Total smoke ban ‘only solution’
MPs criticise government's partial ban plans
Government plans to ban smoking only in pubs and bars serving food are ‘unworkable’, members of a parliamentary committee claimed today.
In its report on smoking in public places, the all-party Health Select Committee said there is no way of allowing lighting up and at the same time protecting non-smokers from the harmful effects of secondhand smoke.
All workers including pub, bar and restaurant staff deserve protection so the only solution is a total ban in England and Wales, it said.
Health secretary Patricia Hewitt originally wanted to outlaw smoking completely but after a major and unusually public Cabinet split the proposals were watered down to only prohibiting lighting up in premises serving food.
The committee, however, slated the plans claiming that introducing exemptions demonstrated ‘a lack of strong and committed political leadership’.
It said that a partial ban would create ‘unfair competition’ in the hospitality sector and be hard to enforce. Firms, it added, could also be hit by legal challenges as staff forced to work where smoking resorted to disputing the rules in court.
The introduction of a complete ban in Ireland, the MPs claimed, showed the consequences for smokers ‘will be slight’ and ‘pubs will survive’.
“We recommend that the government introduce a comprehensive ban on smoking in all public places and workplaces, which includes Crown property and which has very limited exemptions,” the report said.

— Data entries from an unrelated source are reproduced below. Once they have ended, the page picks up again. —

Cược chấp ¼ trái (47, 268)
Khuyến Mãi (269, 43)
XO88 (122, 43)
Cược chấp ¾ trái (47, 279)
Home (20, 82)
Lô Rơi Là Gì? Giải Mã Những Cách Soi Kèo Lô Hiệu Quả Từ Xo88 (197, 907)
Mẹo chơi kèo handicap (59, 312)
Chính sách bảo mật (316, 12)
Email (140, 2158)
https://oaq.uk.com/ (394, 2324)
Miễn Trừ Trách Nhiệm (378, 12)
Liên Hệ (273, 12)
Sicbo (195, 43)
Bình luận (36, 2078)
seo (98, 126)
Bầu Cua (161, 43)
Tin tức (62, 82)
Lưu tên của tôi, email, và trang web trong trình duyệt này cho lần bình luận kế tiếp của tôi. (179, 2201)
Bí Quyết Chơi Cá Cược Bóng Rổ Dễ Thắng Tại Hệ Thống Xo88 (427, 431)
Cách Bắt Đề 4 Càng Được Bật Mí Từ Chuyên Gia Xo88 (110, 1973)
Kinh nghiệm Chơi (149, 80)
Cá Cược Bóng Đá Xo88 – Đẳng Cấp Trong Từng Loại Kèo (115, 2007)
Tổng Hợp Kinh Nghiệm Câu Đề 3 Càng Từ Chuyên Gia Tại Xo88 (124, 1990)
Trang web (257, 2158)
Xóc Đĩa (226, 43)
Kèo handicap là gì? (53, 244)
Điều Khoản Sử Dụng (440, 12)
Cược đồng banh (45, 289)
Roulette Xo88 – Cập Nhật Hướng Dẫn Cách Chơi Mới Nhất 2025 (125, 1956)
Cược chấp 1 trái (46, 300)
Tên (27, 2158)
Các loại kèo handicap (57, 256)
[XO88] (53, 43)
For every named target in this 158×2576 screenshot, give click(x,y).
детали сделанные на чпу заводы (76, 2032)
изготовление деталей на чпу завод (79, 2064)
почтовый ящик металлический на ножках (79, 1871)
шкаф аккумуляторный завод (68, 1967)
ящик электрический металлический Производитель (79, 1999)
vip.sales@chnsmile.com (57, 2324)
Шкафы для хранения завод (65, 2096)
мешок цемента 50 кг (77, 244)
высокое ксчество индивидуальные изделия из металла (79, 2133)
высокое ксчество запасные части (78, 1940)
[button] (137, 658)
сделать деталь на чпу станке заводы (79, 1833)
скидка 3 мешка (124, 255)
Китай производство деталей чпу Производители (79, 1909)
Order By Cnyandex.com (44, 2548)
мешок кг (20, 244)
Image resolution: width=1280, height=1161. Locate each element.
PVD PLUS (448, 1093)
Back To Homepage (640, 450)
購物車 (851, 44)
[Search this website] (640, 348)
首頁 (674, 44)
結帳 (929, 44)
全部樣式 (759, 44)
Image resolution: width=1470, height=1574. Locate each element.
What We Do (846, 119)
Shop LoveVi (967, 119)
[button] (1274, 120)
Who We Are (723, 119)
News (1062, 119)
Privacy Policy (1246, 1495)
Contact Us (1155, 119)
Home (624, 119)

“This is primarily an issue of protecting workers in the workplace, and all employers have a duty of care in this regard. It is unacceptable for the government to allow any worker to be excluded from protection from secondhand smoke on the grounds of public opinion, especially when these grounds are specious.”
Today’s report is the latest in a series of blows for the government surrounding its anti-smoking plans.
The proposals have come in for strong criticism over recent months particularly after the serious Cabinet rift about how far the rules should stretch was exposed.
The government was further embarrassed last month when its own medical officer Liam Donaldson admitted he considered quitting after ministers ignored his advice for a total ban.
Deborah Arnott, director of anti-smoking group ASH, said: “It has been clear for some time that most MPs now support a comprehensive smokefree law.
“If the government cannot find the nerve or common sense to introduce its own amendment to the current Health Bill, then it should at least give MPs a free vote on removing the proposed exemptions when the Bill comes back to the Commons in January for its Report Stage.”